Text under study: Begin

DETAILED DESCRIPTION OF THE INVENTION
As shown in Figure - 1, the system consists of a coal feeding device; a remote control panel; a local control panel; and associated cables.
The Remote control panel (1) mounts a controller module and other interface electronic modules. A Man-Machine interface (2) is mounted on the door of the remote control panel (1). The local control panel (3) is mounted on the Coal feeding device (CFD). The coal feeding device (CFD) consists of a motor (4) with an eddy current clutch (5), and a gear reducer (6) to drive a conveyor belt (not shown). The temperature probe (8) is mounted on both the sides of the coal feeding device (CFD). The interconnections between remote control panel (1) and local control panel (3) are made by screened cable (7). The controller maintains the feed rate accurately as per fuel demand signal from the

combustion control, by regulating the current supplied to the eddy current clutch (5). The regulation of the clutch current varies the speed of the belt conveyor (not shown). The man-machine Interface (MMI) provided on the door of the remote control panel (1) is configured corresponding to operational parameters of the feeding device (CFD). A multi- channel apparatus (9) containing the electronics for optics, data processing means and communication means for each channel is housed inside the Remote control panel (1). The apparatus (9) is suitable to receive one to four channels from the temperature probes (8) mounted on the coal feeding device (CFD).

Text under study: End
Provided information: Begin

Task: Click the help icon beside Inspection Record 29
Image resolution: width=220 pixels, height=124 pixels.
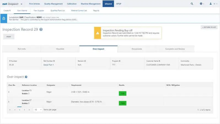Action: [41, 29]
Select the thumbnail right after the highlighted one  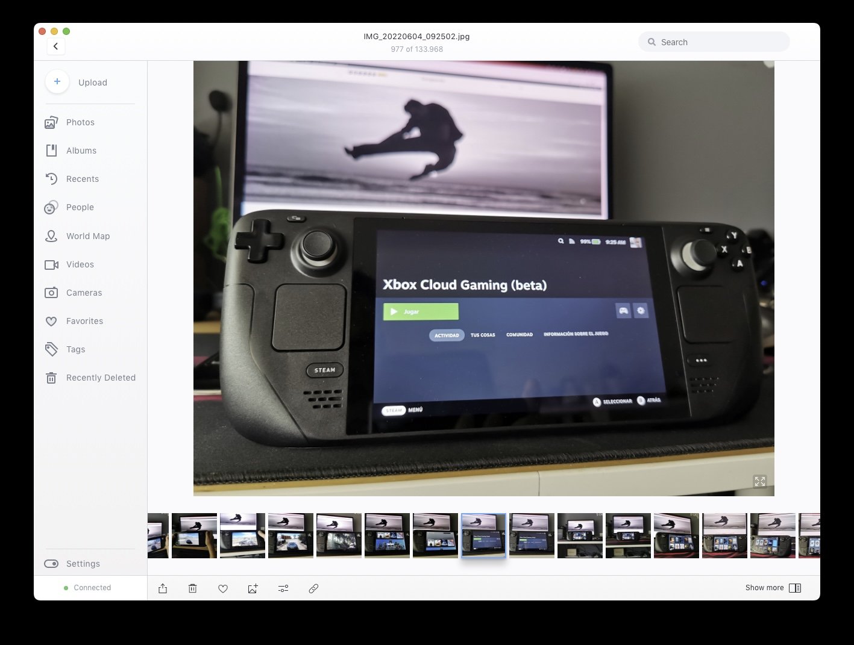(x=532, y=535)
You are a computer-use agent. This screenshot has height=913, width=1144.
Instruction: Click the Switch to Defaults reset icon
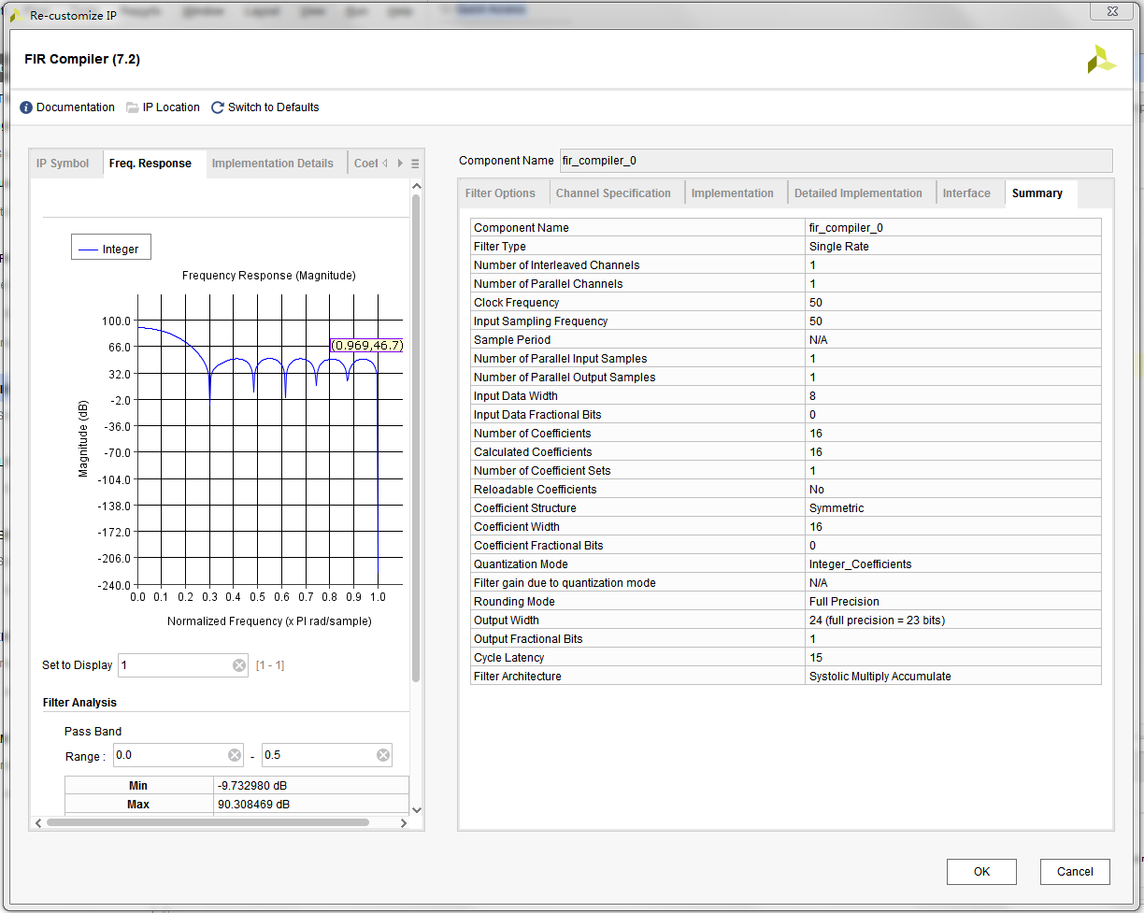point(218,107)
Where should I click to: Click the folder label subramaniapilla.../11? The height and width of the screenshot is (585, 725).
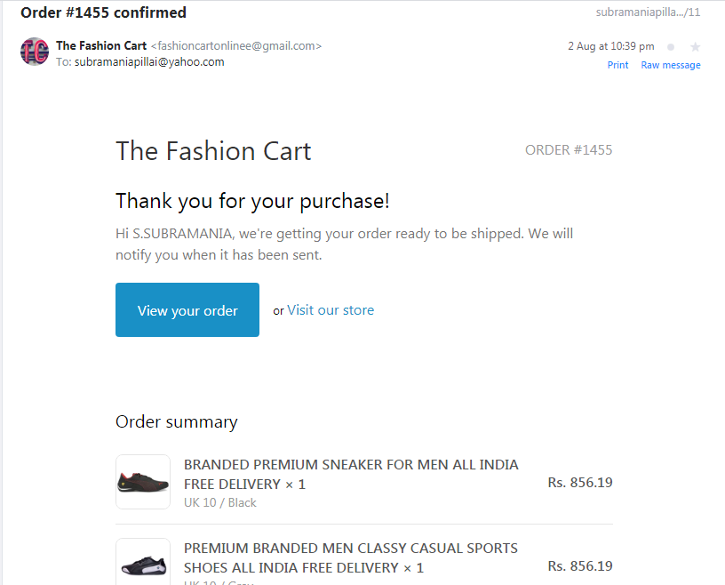[x=648, y=12]
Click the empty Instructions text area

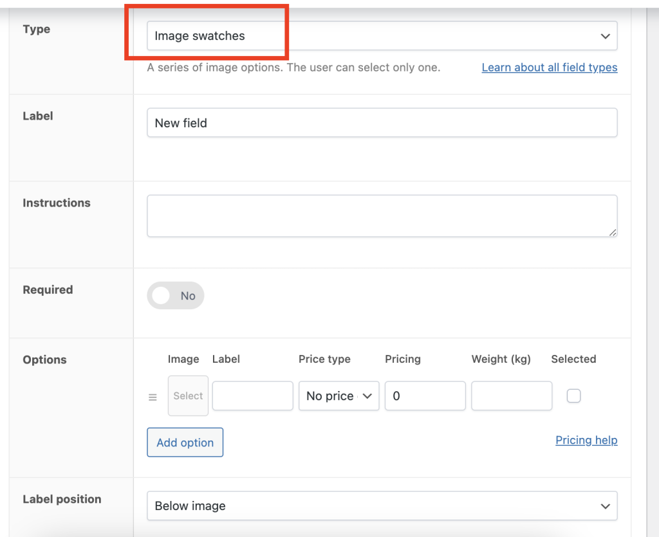pyautogui.click(x=382, y=215)
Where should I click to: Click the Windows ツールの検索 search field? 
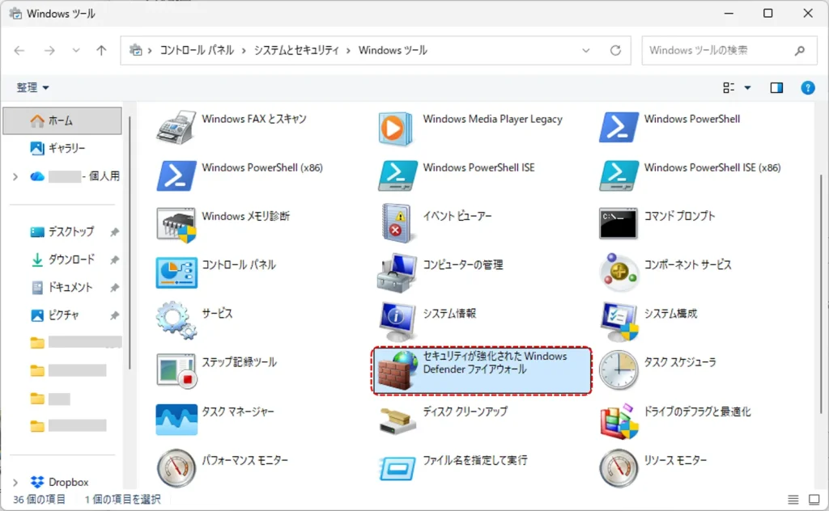(716, 50)
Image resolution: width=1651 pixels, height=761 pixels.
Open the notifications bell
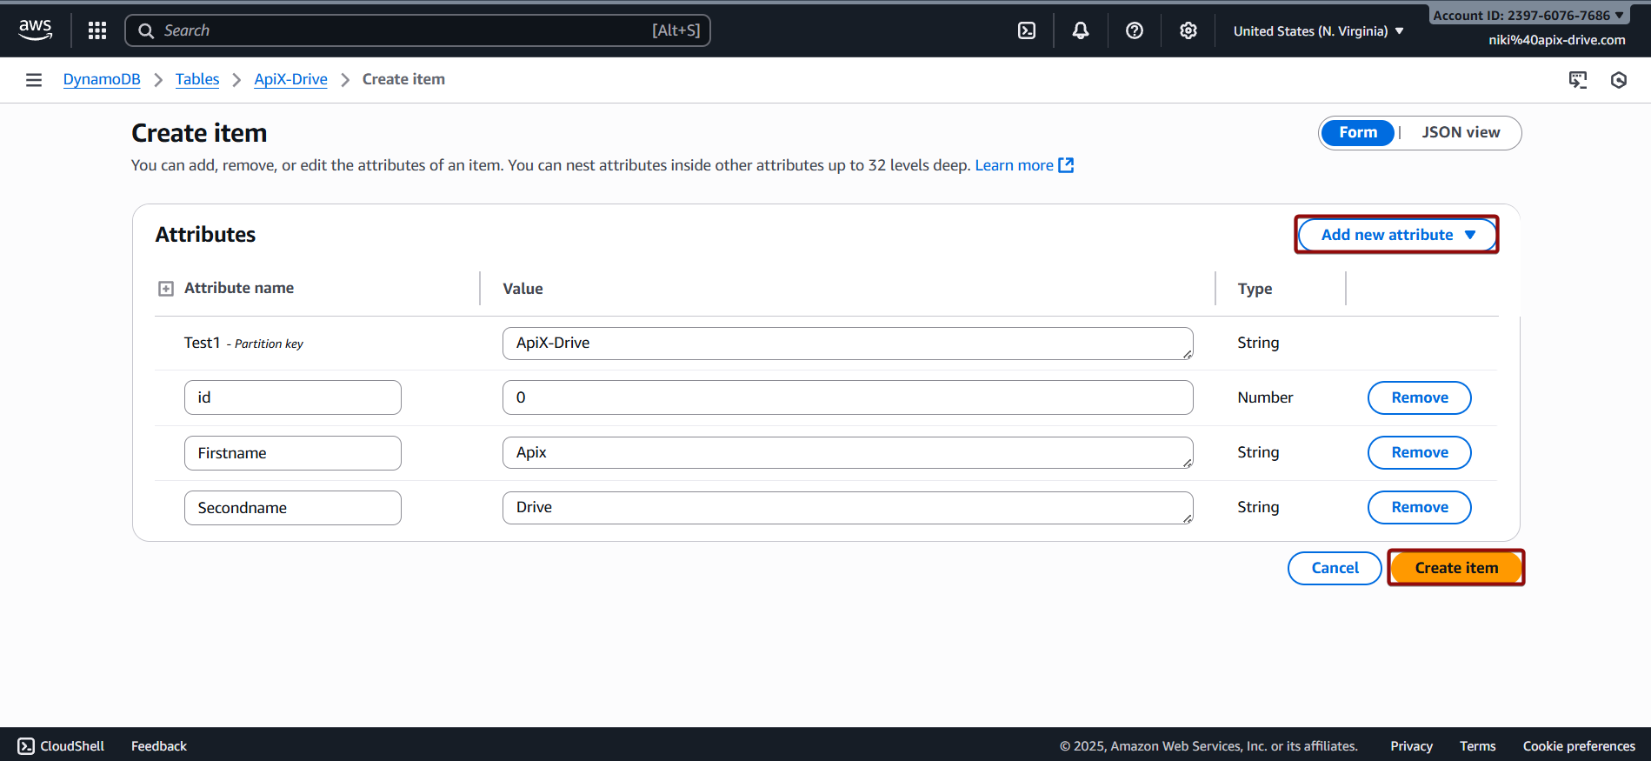[x=1081, y=30]
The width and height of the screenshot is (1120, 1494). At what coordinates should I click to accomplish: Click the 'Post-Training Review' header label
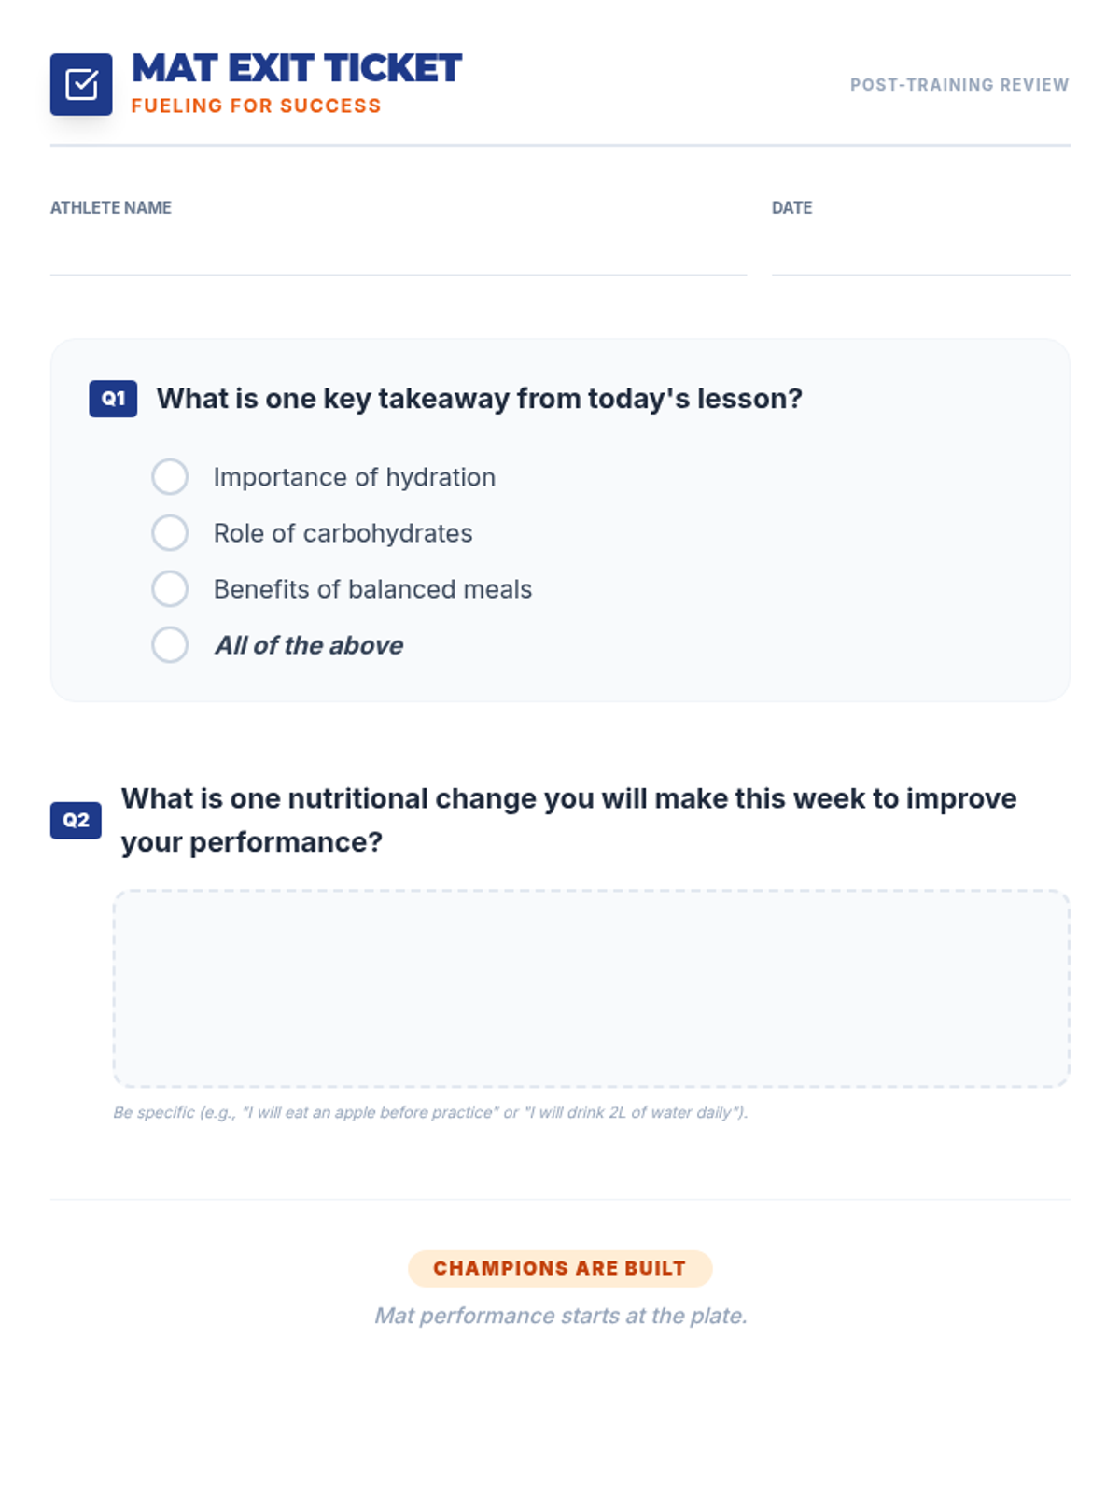(959, 85)
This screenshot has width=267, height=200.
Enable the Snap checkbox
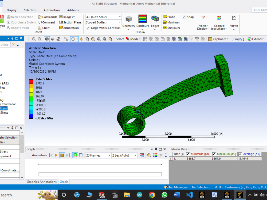click(x=183, y=17)
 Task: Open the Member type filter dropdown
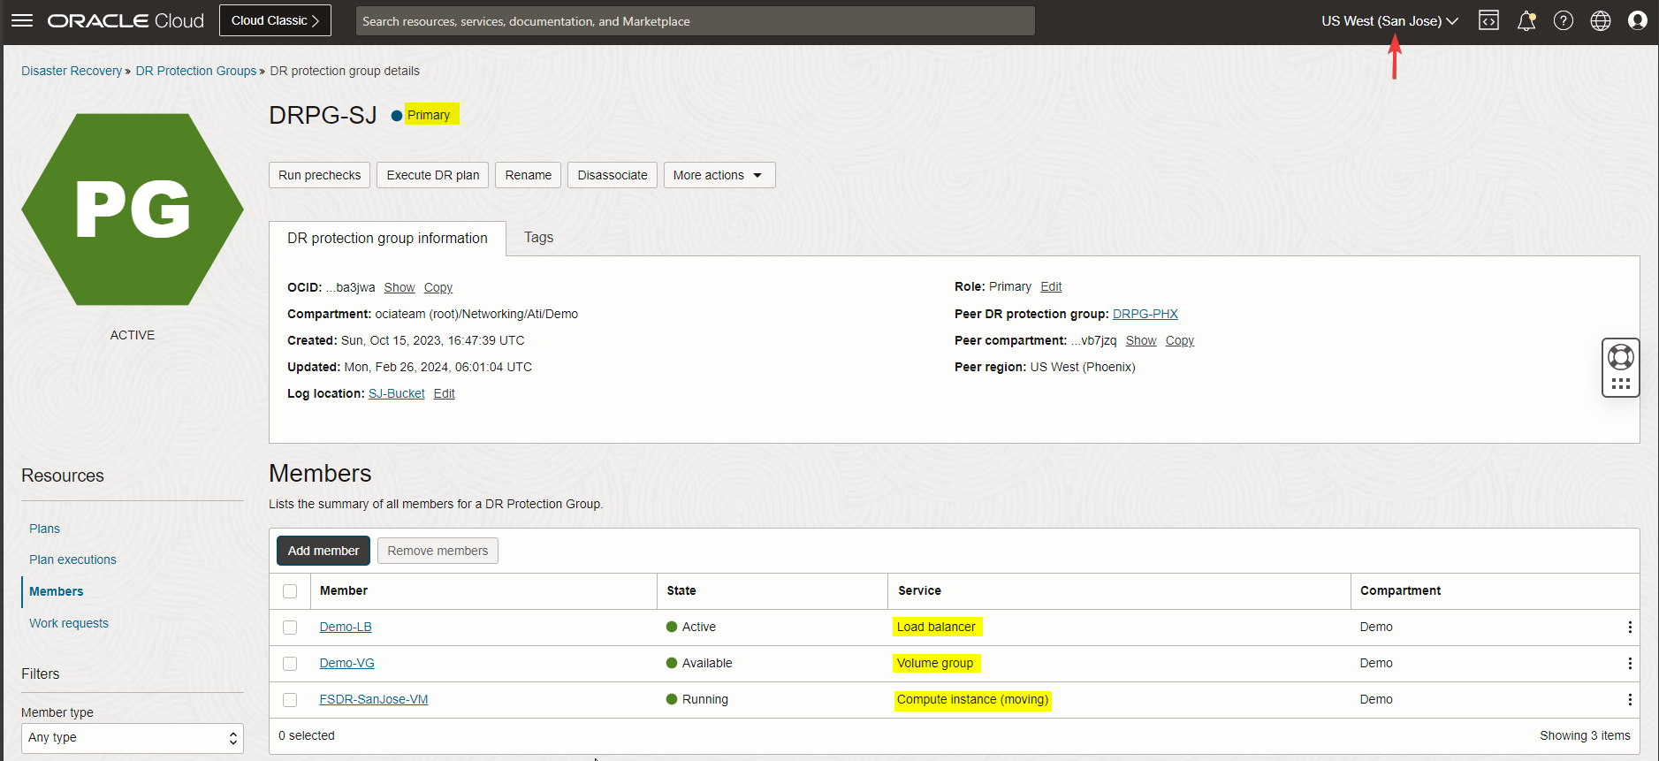tap(132, 738)
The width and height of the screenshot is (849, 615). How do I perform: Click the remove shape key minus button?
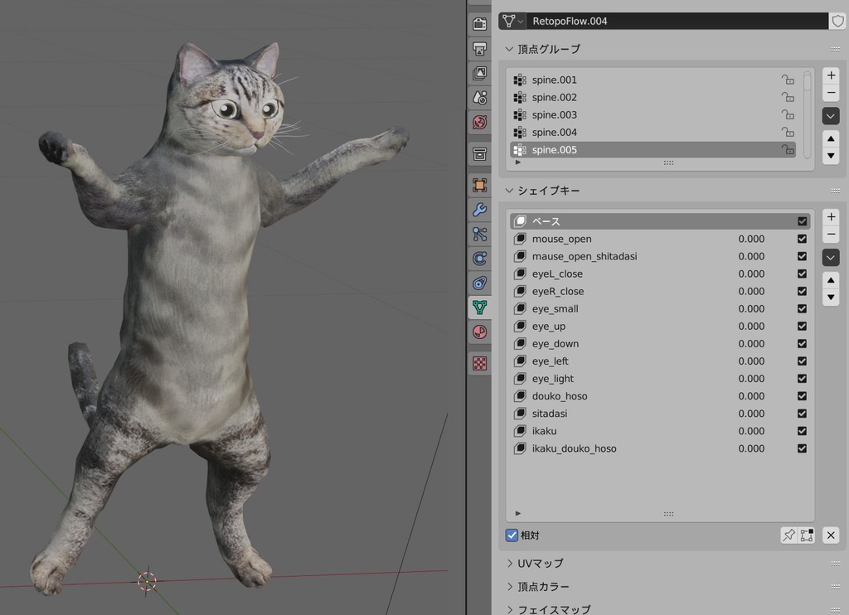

Provided information: End

Apply what you read:
- A) State whether each statement agrees with the coal feeding system description, answering yes or no and quoting the words of the description that decide it: (i) the man-machine interface is mounted on the door of the local control panel; (ii) the remote and local control panels are interconnected by screened cable; (iii) the controller maintains the feed rate by regulating the current supplied to the eddy current clutch.
- B) According to the coal feeding system description, how many channels from the temperature probes can the multi-channel apparatus (9) receive?
- C) Extend the coal feeding system description past its final sentence.
The entries bear no relation to the coal feeding system description.

Answer set:
- A)
(i) No: "A Man-Machine interface (2) is mounted on the door of the remote control panel (1)."
(ii) Yes: "The interconnections between remote control panel (1) and local control panel (3) are made by screened cable (7)."
(iii) Yes: "by regulating the current supplied to the eddy current clutch (5)"

- B) It can receive one to four channels.

- C)
WE CLAIM
1. A system to continuously monitor temperature inside a coal feeding device
in coal- fired boilers for early detection of fire, comprising :
- at least one fibre optics based temperature probe / sensor (8) mounted inside the coal feeding device (CFD) to monitor temperature at different locations inside the coal feeding device;
- a Man-Machine interface (2) mounted on the door of a remote control panel (1), and connected to the coal feeding device;
- the coal feeding device having a motor (4), an eddy current clutch (5), and a
gear reducer (6) to drive a conveyor belt through which coal being fed from a bunker to the pulverizer;
- screened cable (7) for interconnection between the remote control panel
(1) and a local control panel (3), wherein an apparatus (9) is provided on
the remote control panel (1) to determine the temperature inside the coal
feeding device (CFD) based on the signal output from the probe / sensor
(8), and wherein the apparatus (9) comprises a signal processor to
process the signal received from the sensor (8), and allow automated
control of relays of a distributed control system (DCS) of the boiler.
2. The system as claimed in claim 1, wherein coal includes all types of coal
and biomass.

3. The system as claimed in claim 1, wherein said man-machine interface (2) further comprise diagnostic features for quick remedial action in case of possible fire hazards.
4. The system as claimed in claim 1, wherein said apparatus further comprises a direct interface with the Distributed Control System (DSC) of the coal-fired boiler.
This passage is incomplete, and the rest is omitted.